Edit the entries below by replacing "screenshot" with "image" wherever it appears, changing nothing else, and leave the pictures out of your answer.
--- begin Supplied material ---
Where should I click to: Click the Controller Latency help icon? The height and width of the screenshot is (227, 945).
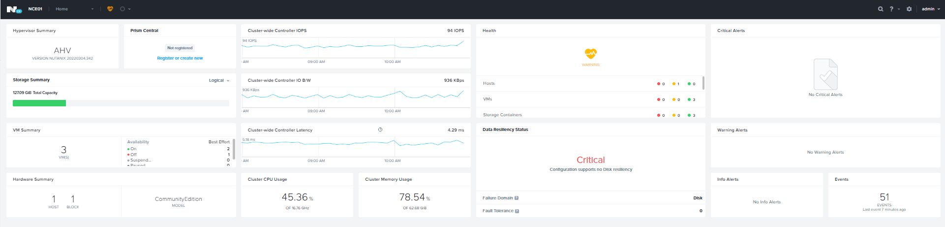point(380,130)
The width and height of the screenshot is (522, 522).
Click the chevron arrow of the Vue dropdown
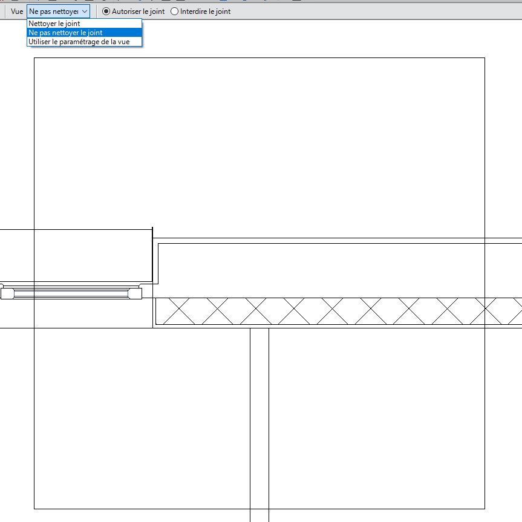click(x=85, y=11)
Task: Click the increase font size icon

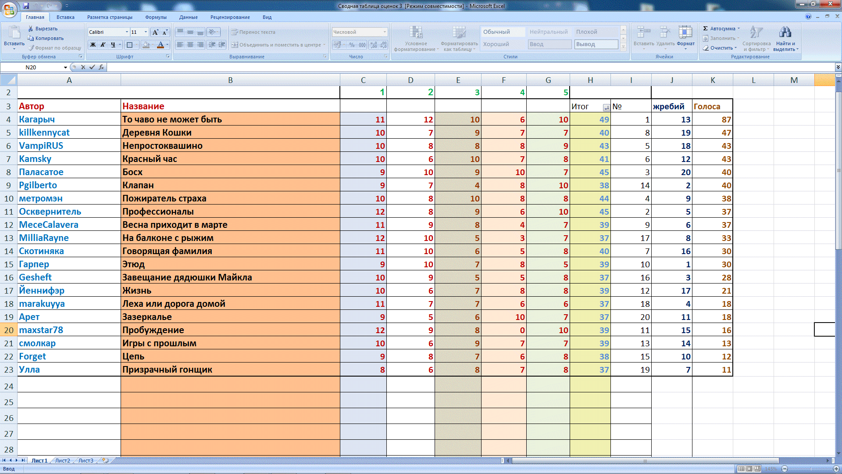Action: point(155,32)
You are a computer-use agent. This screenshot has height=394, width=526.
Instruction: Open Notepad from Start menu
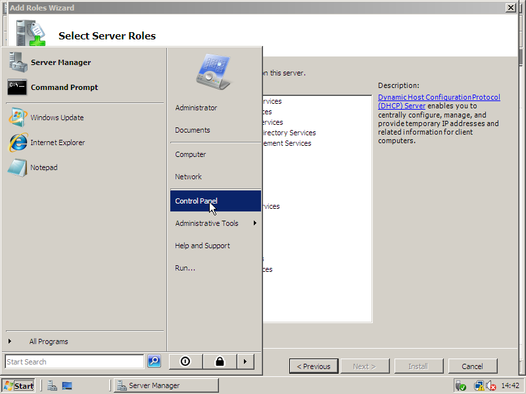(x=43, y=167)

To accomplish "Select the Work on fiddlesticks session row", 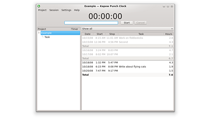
--- end Supplied material ---
# Full response:
Where should I click to: Click the Controller Latency help icon? The height and width of the image is (227, 945).
point(380,130)
The width and height of the image is (522, 522).
Click the chevron arrow of the Vue dropdown
click(x=85, y=11)
Task: Click the increase font size icon

Action: point(155,32)
You are a computer-use agent. This image has height=394, width=526.
Instruction: Open Notepad from Start menu
(x=43, y=167)

To accomplish "Select the Work on fiddlesticks session row", 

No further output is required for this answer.